As it stands it has an old adventure book look to it, though I'm not sure that's simply because of the style, rather than composition.

I'm not sold on the idea of seeing the back of a character in the foreground. While we do commonly see the back of characters in thrillers, they are usually in the mid to background, to give an indistinct suggestion of character. In this instance, the figure dominates the image yet tells us nothing about themselves or their context (male/female, time period, setting, etc).

Just initial thoughts, any way.


----------



## Danny McG (Feb 18, 2018)

He's a bit of a 'bubble butt' by the way


----------



## Jo Zebedee (Feb 18, 2018)

I rather like it.


----------



## Toby Frost (Feb 18, 2018)

It's a damn sight better-drawn than I could ever do. I like it, but I agree that it does feel very old-school, partly in the drawing style and partly in the character's outfit. I'd expect him to be an explorer in Australia or perhaps Africa. 

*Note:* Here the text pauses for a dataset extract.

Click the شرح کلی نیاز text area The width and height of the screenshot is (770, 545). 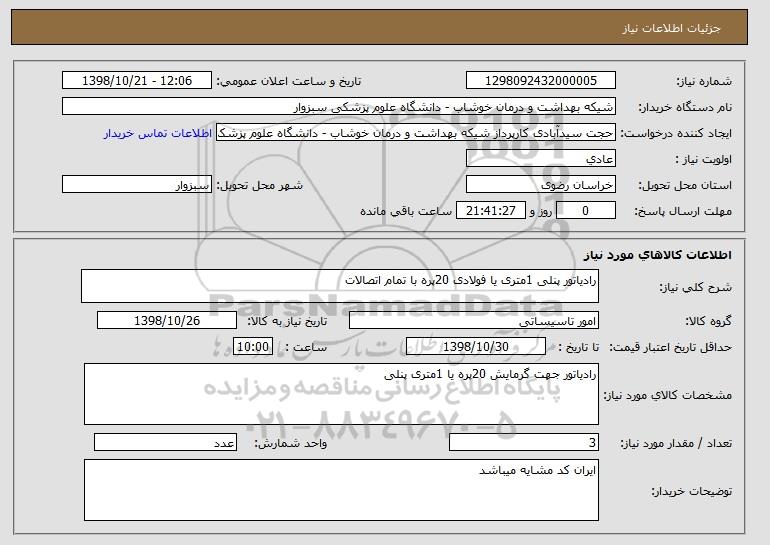coord(340,286)
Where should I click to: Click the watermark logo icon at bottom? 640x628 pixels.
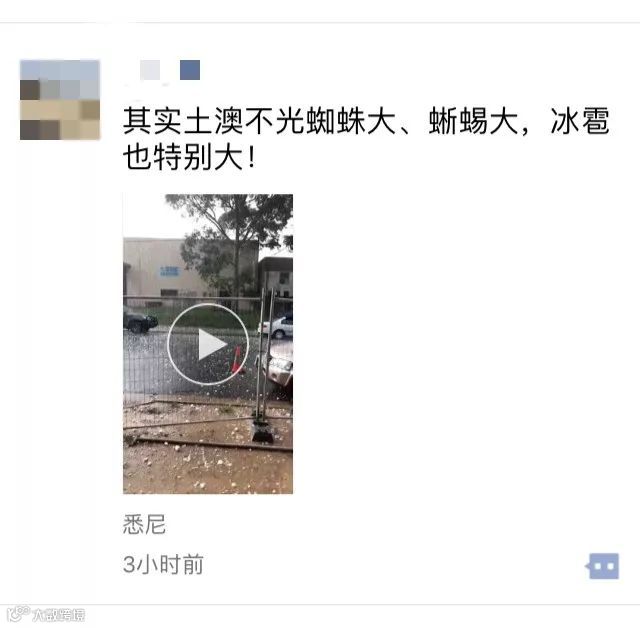19,615

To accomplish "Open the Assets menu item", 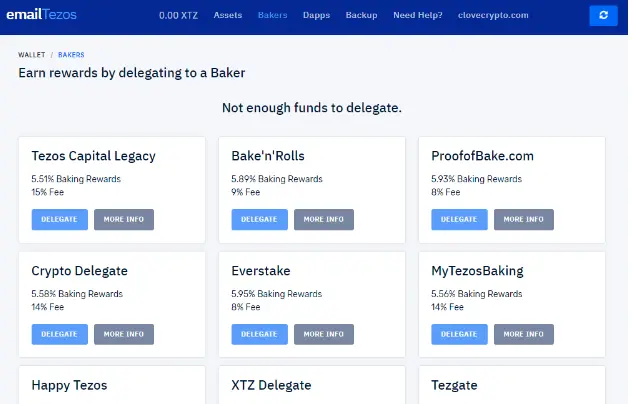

The positioning of the figure slightly bothers me. I think it's that he seems very comfortable and exposed, as if to go birdwatching, which doesn't lend much of an atmosphere of excitement or danger. One option might be to have him half-concealed by a rock or crouching down lower on the slope so that only his head sticks up, or to make the thing in the crater more obviously threatening. But of course this depends on the story and it would be wrong to go overboard.


----------



## Cat's Cradle (Feb 18, 2018)

I really dig it, and I love that it has a sort of older-times, action-adventure feel. I agree with Toby that the person seems a bit over-exposed, as he's presented here*. What if he was lying on his side, with one leg kind of drawn up, and he was lifting his head up just a bit to peek through a gap in the broken rock of the ledge's rim? When my cats are lying down while playing (seems an oxymoron, but cat owners should understand), they often keep one of their back legs bent, tensed, and with their claws dug into the carpet so they can spring away in a moment. Perhaps if this was a bit less static; just something to show that there is the potential for danger, in his spying.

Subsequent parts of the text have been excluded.